I initially generalised my problem as a two-category sequence labeling problem, but my categories really represented “normal operation” and a rare “alarm event” so I have rephrased my question as incident detection. Training data is available for “normal operation” and “alarm incident”.

To reduce problem complexity, I have discretized sensor events to boolean values, but this need not be the case.

Possible Algorithms

A hidden Markov model seems to be a possible solution, but would it be able to use the state intervals? If a sequence labeler is not the best approach for this problem, alternative suggestions would be appreciated.

Bayesian Probabilistic Approach

Sensor activity will vary significantly by time of day (busy in mornings, quiet at night). My initial approach would have been to measure normal sensor state over a few days and calculate state probability by time of day (hour). The combined probability of sensor states at an unlikely hour surpassing an “unlikelihood threshold” would indicate an incident. But this seemed like it would raise a false alarm if the sensors were noisy. I have not yet implemented this, but I believe that approach has merit.

Feature Extraction

Vector states could be represented as state interval changes occurring at a specific time and lasting a specific duration.

struct StateInterval
{
    int sensorID;
    bool state;
    DateTime timeStamp;
    TimeSpan duration; 
}

eg. Some State Intervals from the process table:

[ {D, true, 0, 3} ]; [ {D, false, 4, 1} ]; ...
[ {A, true, 0, 12} ]; [ {B, true, 0, 6} ]; [ {D, true, 0, 3} ]; etc.

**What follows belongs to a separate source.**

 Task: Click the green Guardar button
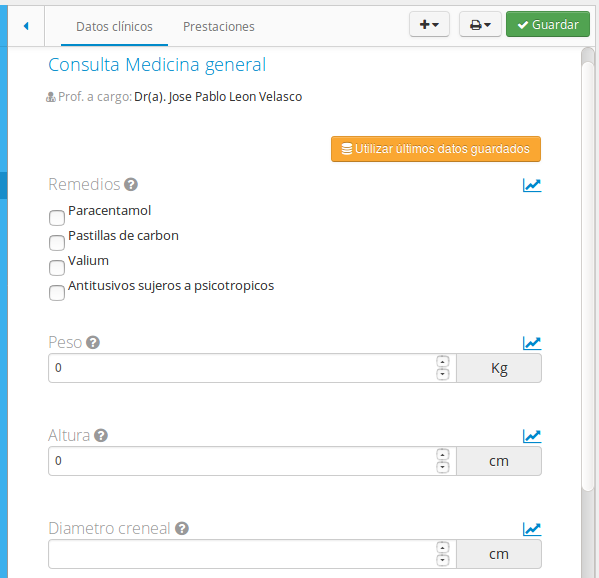click(x=548, y=24)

A good classifier would take into account state-value intervals and recent state changes to determine if a combination of state changes closely matches training data for a category.

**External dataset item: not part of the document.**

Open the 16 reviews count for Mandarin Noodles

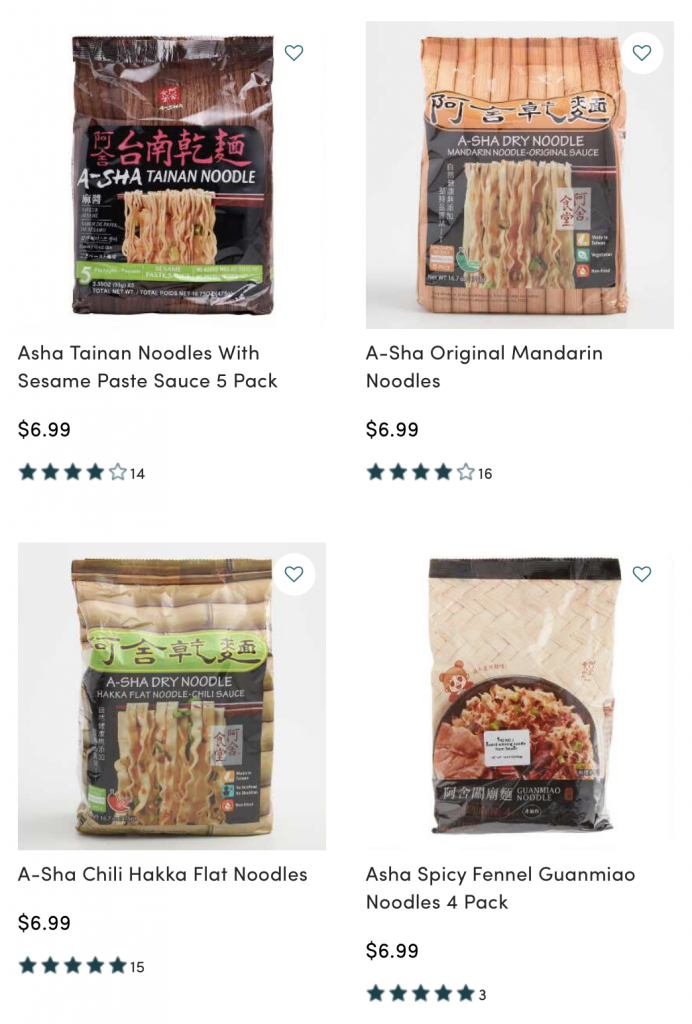[485, 473]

Edit: Some ideas after sleeping on how to extract features from multiple sensors’ alarm data and how to compare it to previous data…

Start by calculating the following data for each sensor for each hour of the day:

• Average state interval length (for true and false states)
• Average time between state changes
• Number of state changes over time

Each sensor could then be compared to every other sensor in a matrix with data like the following:

• Average time taken for sensor B to change to a true state after sensor A did. If an average value is 60 seconds, then a 1-second wait would be more interesting than a 120-second wait.
• Average number of state changes sensor B underwent while sensor A was in one state

Given two sets of training data, the classifier should be able to determine from these feature sets which is the most likely category for classification.

Is this a sensible approach and what would be a good algorithm to compare these features?

Edit: the direction of a state change (false->true vs true-false) is significant, so any features should take that into account.